2 July 2018 at 2.32pm | 3 Comments
The Royal Ballet is deeply saddened at the news of the death of former Royal Ballet dancer Dame Gillian Lynne, at the age of 92.
Before Gillian Lynne became internationally recognized as a choreographer of musical theatre she was a dancer with The Royal Ballet. Founder Ninette de Valois spotted her in a student production and Lynne joined Sadler’s Wells Ballet in 1944. She danced the Fairy of the Enchanted Garden in The Sleeping Beauty at the historic reopening in February 1946 of the Royal Opera House, with Margot Fonteyn and Robert Helpmann leading the cast. Lynne recalled, ‘It was just an incredible evening – almost too much for me.’
For the next few years Lynne became established in the Company, dancing such roles the Black Queen in Checkmate and the black ballerina in Balanchine’s Ballet Imperial, and regularly performing in Symphonic Variations and as the Queen of the Wilis and the Lilac Fairy. In 1947 Lynne appeared in a revival of Robert Helpmann’s Miracle in the Gorbals in which she and Alexis Rassine were The Lovers with Michael Somes as The Stranger. The following year, she was in Frederick Ashton’s new ballet Don Juan, set to Richard Strauss’s tone poem with designs by Edward Burra and a cast led by Helpmann, Fonteyn and Moira Shearer. She was also a member of the Company when in 1949 it first toured to New York, taking the city by storm.
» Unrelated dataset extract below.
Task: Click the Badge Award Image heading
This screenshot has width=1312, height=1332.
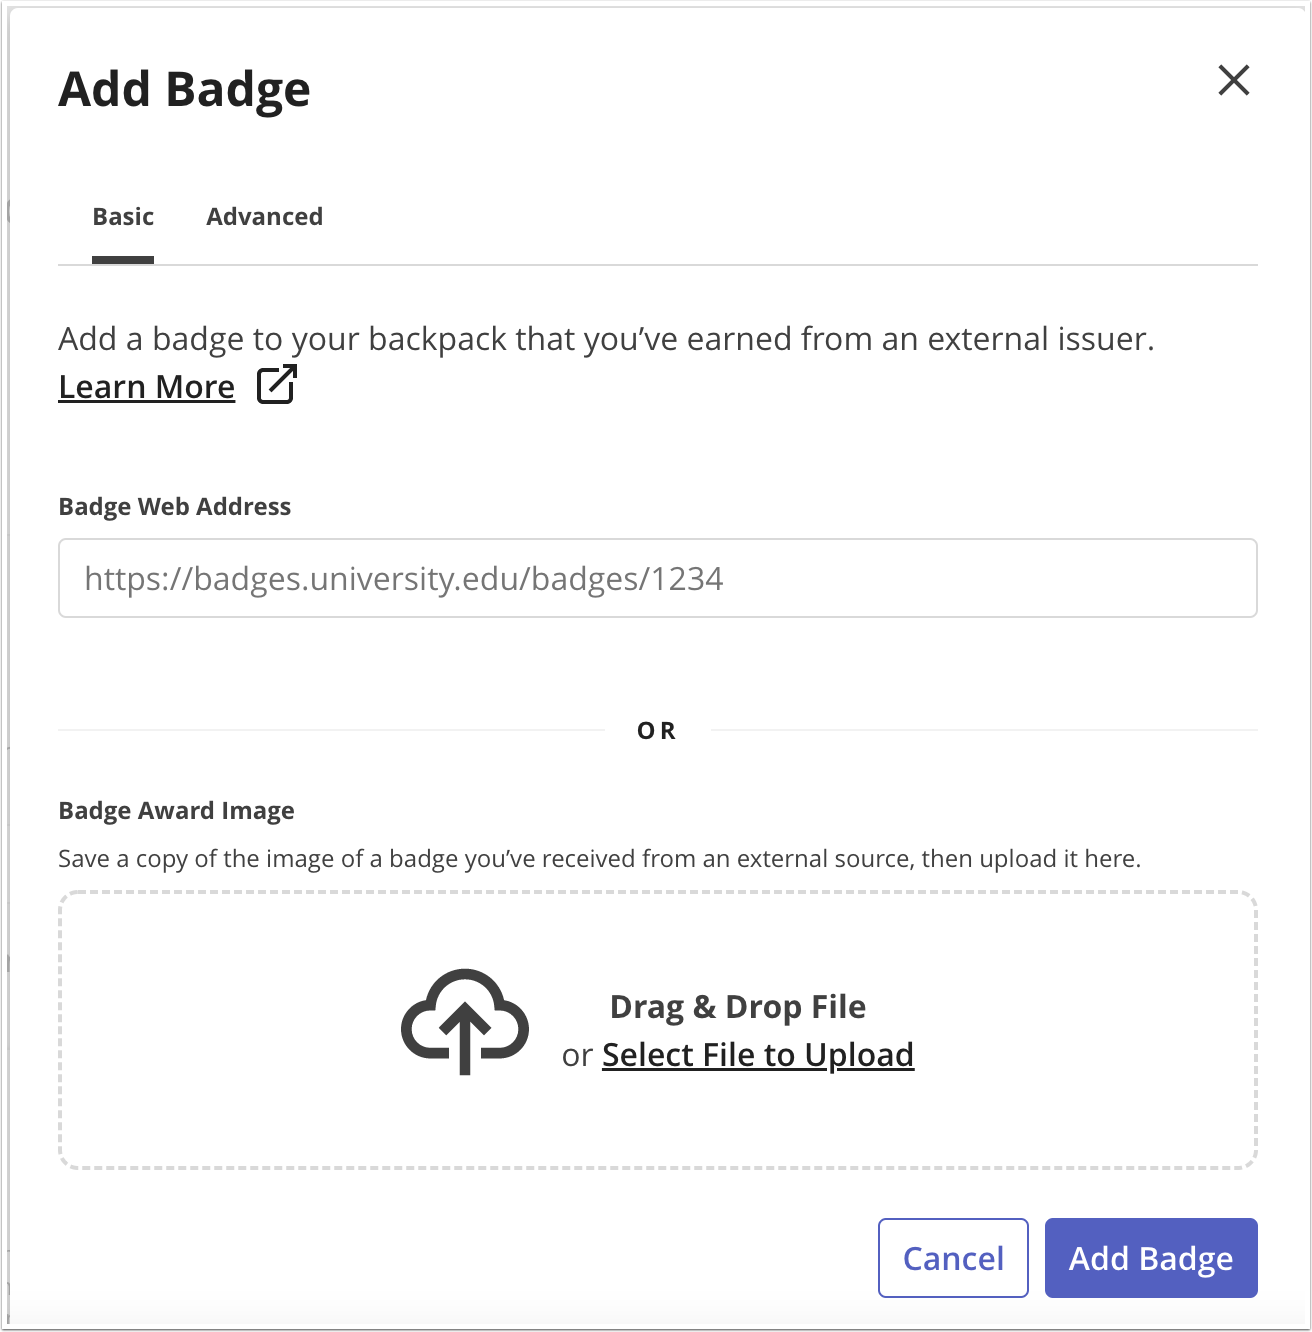Action: click(176, 810)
In 1951, her last year with the Company, Lynne was often seen as Goldilocks in The Sleeping Beauty, in the Spanish Dance in Swan Lake and in a memorable revival with Fonteyn and Somes of Symphonic Variations. Her final appearance on stage at Covent Garden was in February 1996 when she joined the Grand Défilé during a performance of The Sleeping Beauty, attended by the Queen, to celebrate the 50th anniversary of the reopening of the Royal Opera House.
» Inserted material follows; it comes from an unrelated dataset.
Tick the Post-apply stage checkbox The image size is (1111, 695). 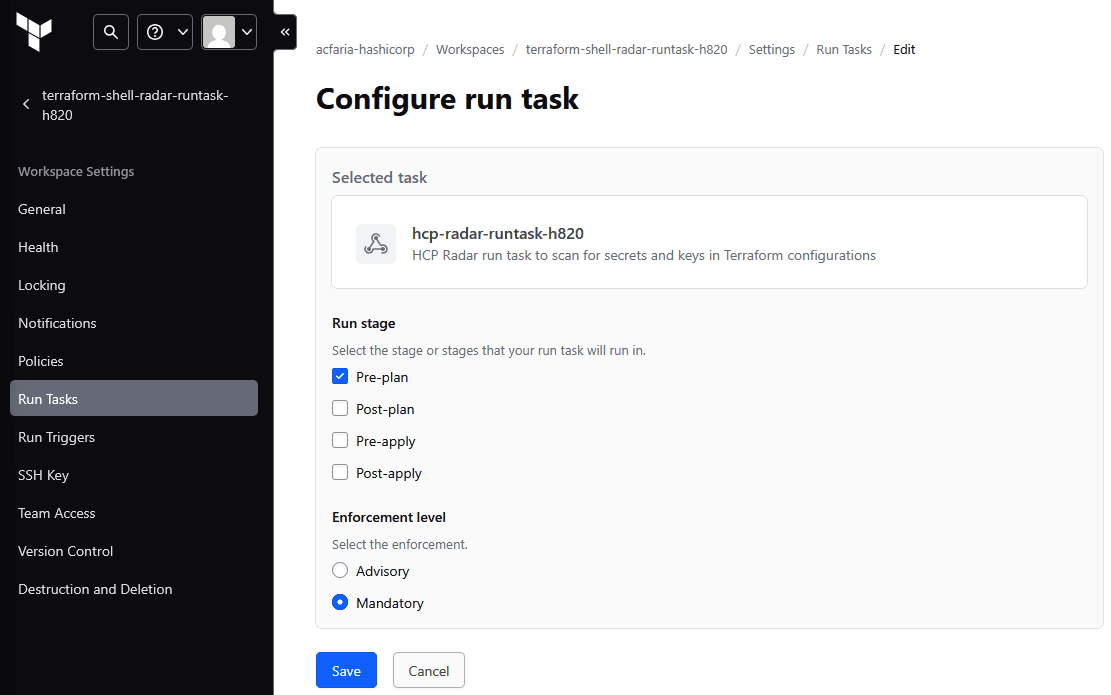click(x=340, y=473)
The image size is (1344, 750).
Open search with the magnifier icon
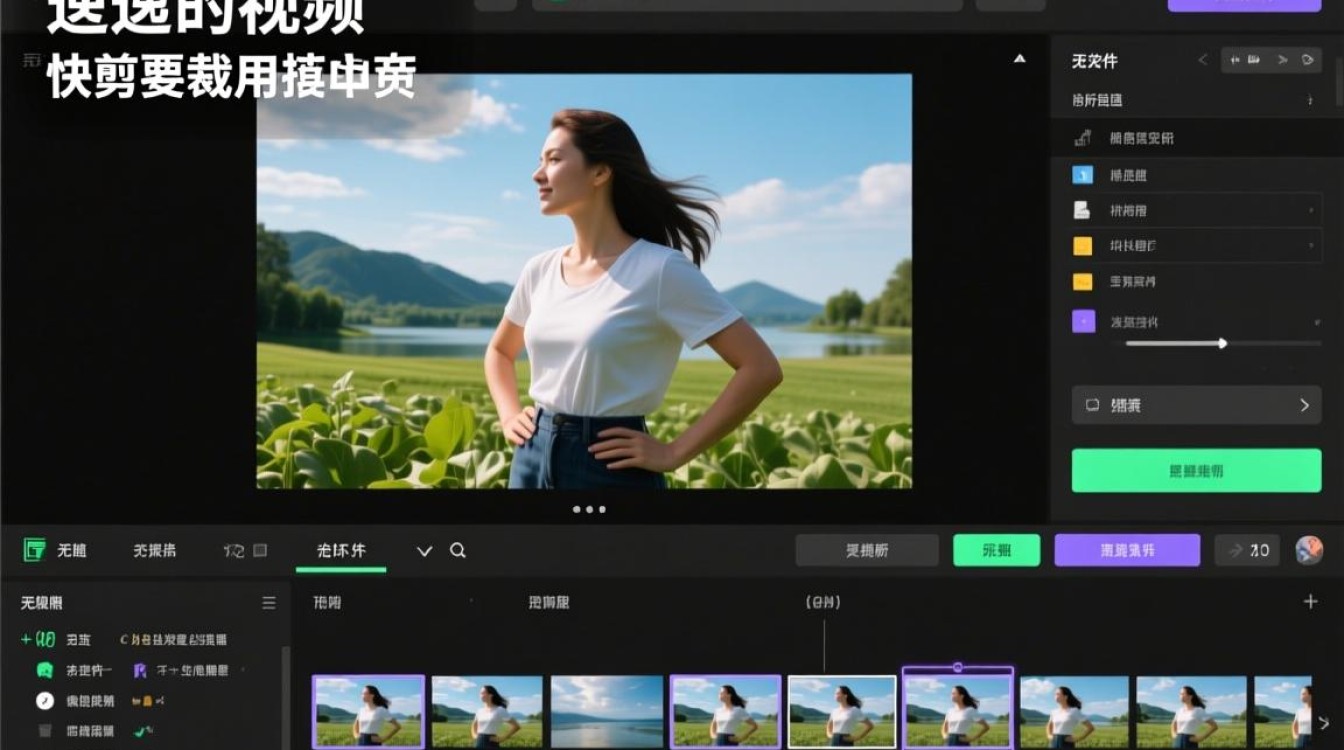tap(458, 550)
Following her career as a dancer, she became a leading choreographer in the theatre and for film, creating the choreography for musicals including The Phantom of the Opera and Cats. On 22 June, the New London Theatre, where Cats enjoyed its extensive London run, was renamed the Gillian Lynne Theatre.
Kevin O’Hare, Director of The Royal Ballet has paid tribute:
‘Gillian’s contribution to British theatre is immeasurable. From her early golden years with the Company working alongside Ninette de Valois to her ground-breaking choreographic adventures in musical theatre, she lit up the stage with her tenacious drive, boundless energy and positive spirit. She spent a lifetime devoted to the arts and we were devoted to her. Her larger-than-life personality was truly unique and she is remembered fondly by us all.’